Rapid, equitable, and enhanced are thrown in to detract from the fact that while most health systems are buckling under the weight of chronic disease, whatever these words mean, it is going to cost a fortune.
Finally, we get to the real reason WHO is pursuing the amendments – the definition of the pandemic.
“pandemic” means a public health emergency of international concern that is infectious in nature and:
(i) has spread and is spreading to and within multiple States Parties across WHO Regions; and
(ii) is exceeding the capacity of health systems to respond in those States Parties; and
(iii) is causing social and/or economic and/or political disruption in those States Parties; and
(iv) requires rapid, equitable and enhanced coordinated international action, with whole-of-government and whole-of-society approaches.

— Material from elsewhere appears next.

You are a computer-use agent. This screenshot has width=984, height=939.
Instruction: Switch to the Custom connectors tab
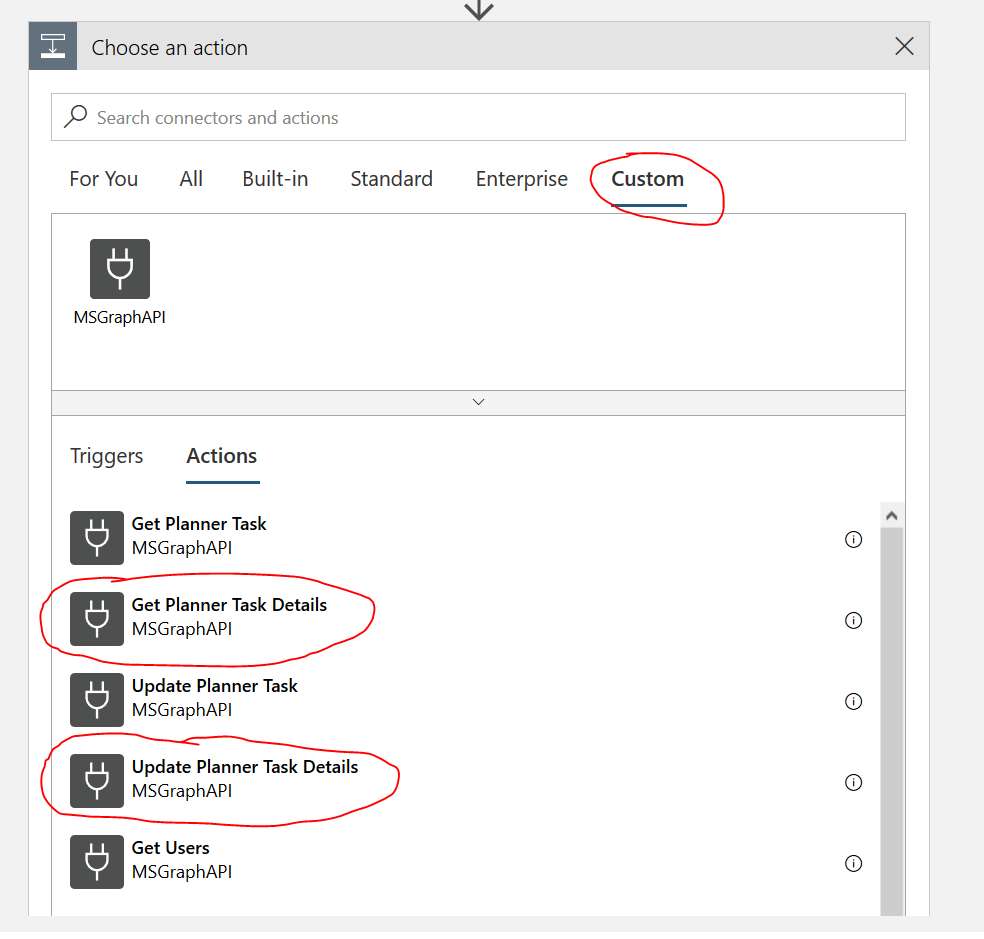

By this definition, you might consider the recent covid pandemic wasn’t actually a pandemic, as at no point did it exceed the capacity of health systems to respond. However, roll out a model or two, and suddenly you’ll be overwhelmed: Imperial’s Report 9 predicted ICU bed demand would be 30 times greater than the maximum number of beds available in the UK and USA. That should do it.
As for economic disruption, the last pandemic has put us in a permanent state of debt that will take decades to overcome. But don’t worry – whole-of-government and whole-of-society approaches will save the day.
They could make the whole regulations a lot easier to understand if they wrote, “A pandemic is whatever the WHO Director-General declares is a pandemic” – that should be straightforward enough for our elected representatives to understand.
But apart from these marginal issues, all else is OK. WHO cares about sovereignty? Certainly not WHO.
This post will not self-delete or self-destruct and is not Teflon coated or commercial in confidence. If you criticise it, you will not get a knock on the door at 3 am.